A number of species had huge crops, “in some cases more than I had seen in 40 years,” he said. Still, “it wasn’t a bad year for poisonings,” he said.
 
The worst case Van de Poll saw in 2018 was the result of a common mushroom mistake: misidentifying toxic jack o’lantern mushrooms for gourmet chanterelles.
 
In September, seven women attending a conference in Alstead became sick and several were hospitalized after cooking a dinner with hand-picked jack o’lanterns.
 
“We’ve had some pretty substantial foraging poisonings,” said toxicologist Karen Simone, the director of the Northern New England Poison Center. “And I think the problem is that people don’t know what they’re doing ... and if they get away with it for a while they develop a false sense of security.”
 
She urged amateurs not to assume they can identify mushrooms based on books or pictures on the internet. If you’re going to forage, Simone said, join a mycological group and defer to the experts.
 
Van de Poll, who has eaten more than 300 varieties of wild mushrooms, said that even experienced mycologists come across fungi they can’t identify. He estimated that only 80 percent of wild mushrooms have been identified and categorized.
 
There are six potentially deadly species in New Hampshire, the most common of which is the Destroying Angel, a small, white member of the Amanita genus, Van de Poll said.
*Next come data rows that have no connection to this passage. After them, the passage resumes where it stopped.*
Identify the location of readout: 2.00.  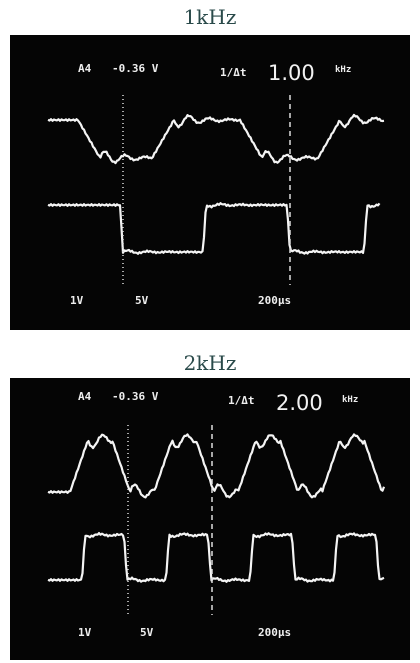
(300, 403).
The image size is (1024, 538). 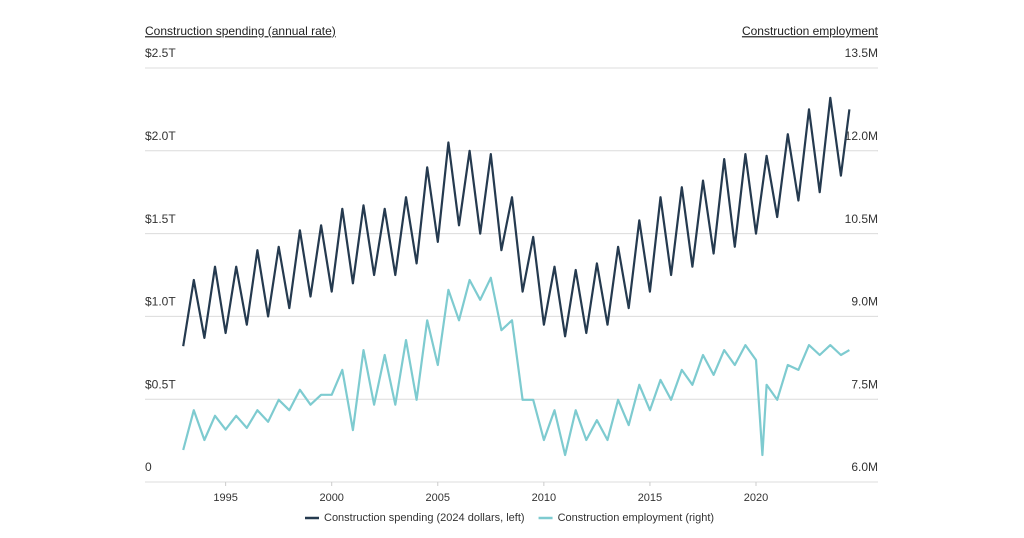 What do you see at coordinates (864, 302) in the screenshot?
I see `y2-tick-label: 9.0M` at bounding box center [864, 302].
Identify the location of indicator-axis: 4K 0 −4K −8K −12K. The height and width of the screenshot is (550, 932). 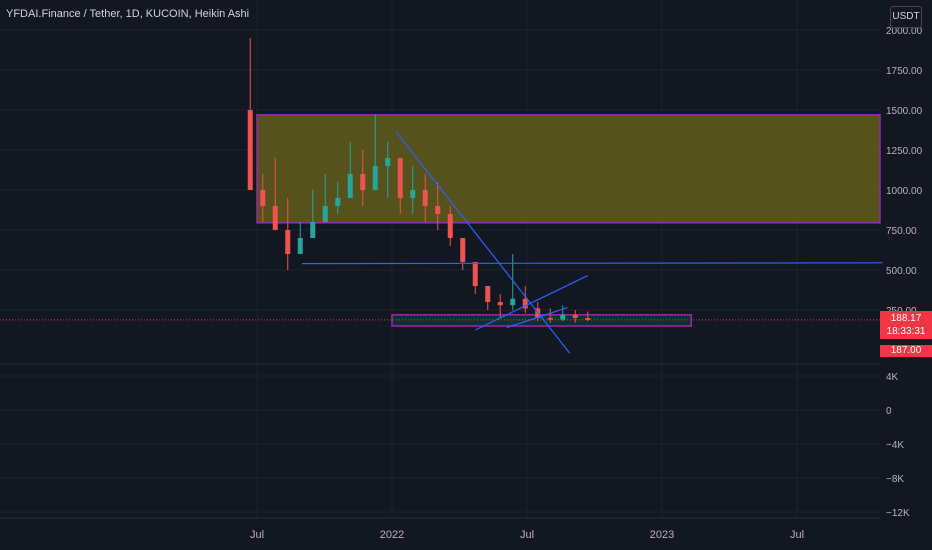
(898, 446).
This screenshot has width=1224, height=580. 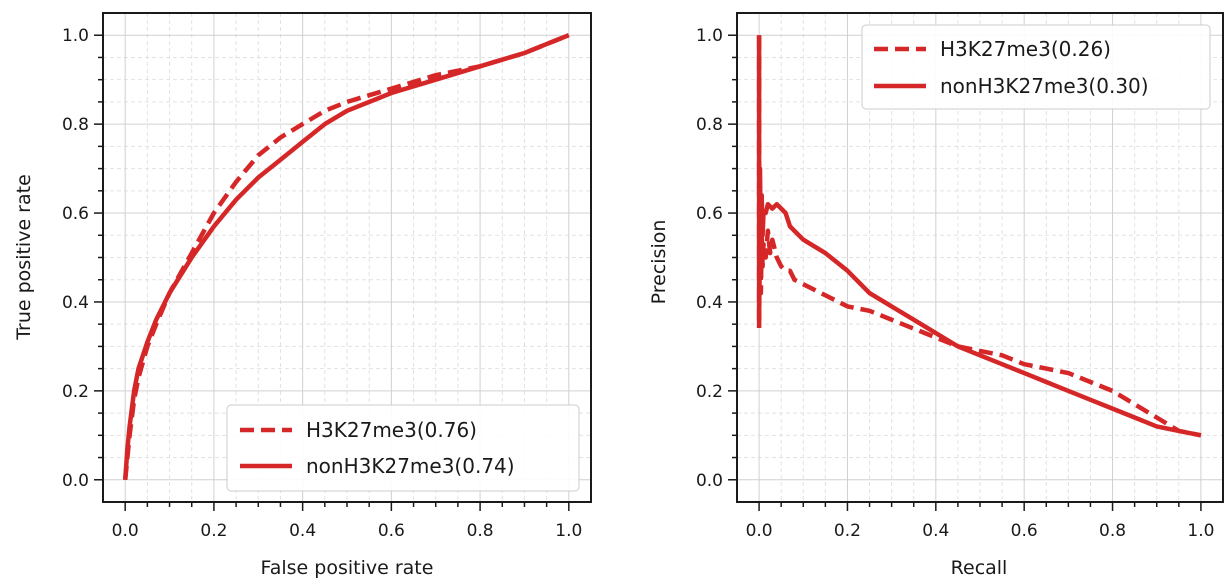 I want to click on roc-y-tick-label: 0.4, so click(x=76, y=303).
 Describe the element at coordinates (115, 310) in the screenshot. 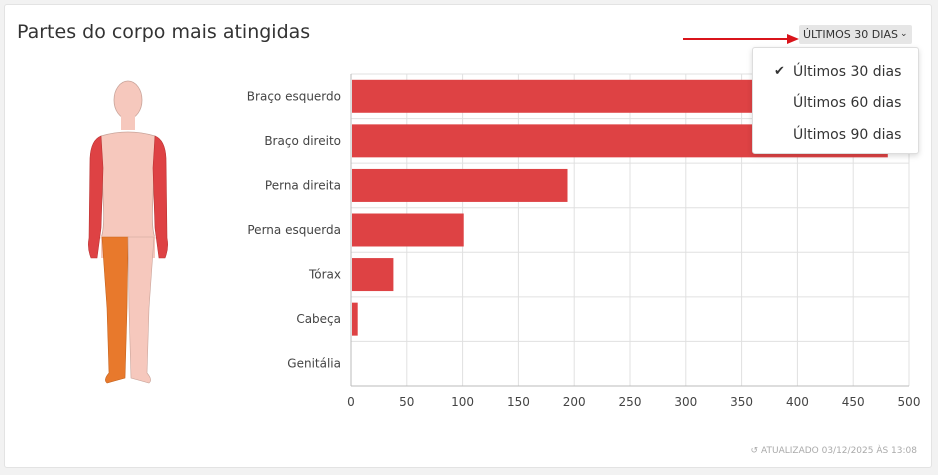

I see `body-leg-right` at that location.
And people looking for psychedelic mushrooms sometimes mistakenly eat the deadly Galerina.
 
Most mushroom poisonings are comparatively minor, setting in roughly two hours after ingestion and causing nausea, diarrhea, and vomiting. The more serious cases generally set in six to 12 hours after ingestion, Simone said.
 
Simone urged parents and pet owners to pay attention to what mushrooms grow in their yard, especially after rains, since the majority of poisoning cases involve young children and animals who eat the new growths.
 
If you believe a child or pet has eaten a toxic mushroom, take pictures of the fungi or any other mushrooms growing in the vicinity of where it was picked, Simone said, adding that some of the most important identifying characteristics of a mushroom can be below ground, so you shouldn’t cut it off at the stem.